Whether you prefer to consume cannabis via a one hitter, vaporizer, or the ol’ reliable joint, learning about what you’re smoking can be as dry as the herb you’re using. People start tossing around italicized words like Cannabis sativa and Cannabis indica, but when they throw in terpenes, hybrids, hemp, cannabidol, tetrahydrocannabinol, you might feel your attention waning. All of these new words can be a little overwhelming – especially when you just want to know what you should smoke to feel a certain way.
Here’s a brief (but thorough) break down of the important words you should know regarding strains and hybrids so that you can make the best choice for your next smoking session.
Cannabis sativa versus Cannabis indica
When you see marijuana’s full name in italics (like above), it is referring to the botanical name of the type of plant. Cannabis is the plant’s genus, and either sativa or indica is the species. Both of these species have different purposes for smokers, though they have been bred together so much, you’d be hard-pressed to find a “pure” version of either plant.
When growers label herb “sativa,” it generally means that it will give you a buzz. Sativas are known to have high levels of tetrahydrocannabinol (also known as THC or the chemical that makes you high). Sativas are also credited for helping you stay focused on a task and for giving you a boost of creativity. Hybrids that are heavily sativa, are often called “wake and bake” varieties because they should be used first thing in the morning to get you jazzed for the day.
For the most part, the Cannabis sativa plant is tall and skinny, and it has those stereotypical thin leaves that look like fingers on a hand.
Cannabis indica strains, on the other hand, typically have lower amounts of THC and higher concentrations of cannabidiol (also known as CBD or the chemical that relaxes you). People tend to use indicas for their calming effects, to reduce inflammation and help with insomnia and anxiety.
Unlike its tall and skinny cousin, Cannabis indica tends to be a short, dark-colored plant with fat, broad leaves.
So what is hemp?
Technically hemp is Cannabis sativa, but its extremely low THC levels make hemp mostly suitable for industrial uses like fabric, plastics, furnishings, building materials, and insulation. The seeds are very nutritional, and the buds and leaves can be processed to yield CBD for medicinal and therapeutic purposes. Due to its low THC content, hemp is often legal even when other marijuana products are banned, though you should check with your state’s laws before purchasing or using anything in the cannabis family.
Now, let’s talk about hybrids.
One important thing to remember when you’re researching strains is this: It’s not as simple as indica versus sativa.
That’s right, all the stuff you just learned about indica and sativa can take a backseat because there are a million different hybrids out there with a million more being developed each day. Cultivators have been perfecting marijuana strains for years now in an attempt to meet individual needs.
Just because a hybrid is predominantly a sativa, doesn’t mean that it can’t have calming effects on the body. Similarly, a hybrid that is mostly indica can be rejuvenating and help boost creativity and social skills. To botanists, indica and sativa still describe how the plant looks, but to users, “indica” and “sativa” provide a baseline for predicting an outcome. Since hybrids are a mix of indica and sativa, a better way to think of your weed is whether it is balanced THC/CBD, THC-dominant, or CBD-dominant.

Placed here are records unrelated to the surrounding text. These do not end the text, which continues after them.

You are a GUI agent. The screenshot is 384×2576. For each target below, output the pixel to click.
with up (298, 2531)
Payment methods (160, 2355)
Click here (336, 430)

How do I shop for hybrids?
When you’re looking at hybrids, and you have a particular goal in mind, the best thing you can do is look at the THC and CBD content as well as the dominant terpenes. Terpenes are herb’s version of aromatherapy, and researchers aren’t quite sure exactly how they work – just that somehow two hybrids with similar THC/CBD levels will offer different experiences based on the types of terpenes present.
THC is a pretty potent chemical, so if you’re sensitive to it, you should look for hybrids with lower levels. Too much THC for your experience, genetics, and tolerance levels, and you could be looking at paranoia, increased blood pressure and heart rate, and a panic attack.
If your goal is to have a powerful high, you should scout out hybrids with a higher THC content. It’s worth noting that THC works best when it’s balanced with CBD, so looking for a hybrid that’s completely THC probably isn’t in your best interest.
Similarly, if you’d like a more relaxing experience, look for hybrids with a high CBD level and low THC. A balanced CBD/THC hybrid will give you a bit of a high but also leave you feeling relaxed. What you choose is dependent entirely on your preferences.
Even though indica and sativa are thrown around like they actually mean something, you’re better off looking at terpenes and THC/CBD percentages to help you achieve your preferred experience.